Characterization of Unsaturated Soils Using Acoustic Techniques

Recently there has been a great interest in the ability to relate the hydro-mechanical properties of soils to their acoustic response. This ability could enhance high resolution non-destructive evaluation of the shallow subsurface, and would have applications in a variety of fields including groundwater and contaminant hydrogeology, oil recovery, soil dynamics, and the detection of buried objects. Groundwater hydrologists and environmental engineers are challenged with the task of characterizing the material, mechanical and hydraulic properties of the subsurface with limited information generally collected from discrete points. Geophysical testing offers a suite of measurement techniques that allow for the non destructive evaluation of potentially large areas in a continuous manner. Acoustic testing is one geophysical method used by many professions to characterize the subsurface. Unsaturated and multiphase flow modeling relies on the relationship between the capillary pressure and the level of saturation of the porous media. It has been previously suggested that this relationship may be non-unique and rate dependent. A theory which relates this dynamic relationship to the acoustic properties of the soil was developed by others. This research attempts to experimentally verify this theory by meeting the following three objectives: (1) develop an apparatus and procedure to collect acoustic waveforms on laboratory sized unsaturated soil samples, (2) develop a forward modeling technique using a one-dimensional wave propagation model as an alternative analysis method for waves collected on relatively small laboratory specimens, and (3) apply the theory to the measured acoustic data in an attempt to predict the dynamic behavior of the capillary pressure relationship.
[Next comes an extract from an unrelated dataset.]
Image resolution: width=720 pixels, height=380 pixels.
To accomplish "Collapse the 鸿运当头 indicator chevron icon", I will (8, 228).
The acoustic data collected showed variation in compressional wave velocity and attenuation with saturation, and the trends were consistent with data collected by others in partially saturated rocks. The forward modeling technique was shown to provide objective results with reasonable accuracy and low computational time. The dynamic effects predicted with these acoustic measurements did not sufficiently explain the dynamic behavior seen in the laboratory. This is attributed to other causes of significant attenuation not accounted for in the wave propagation theory that was evaluated.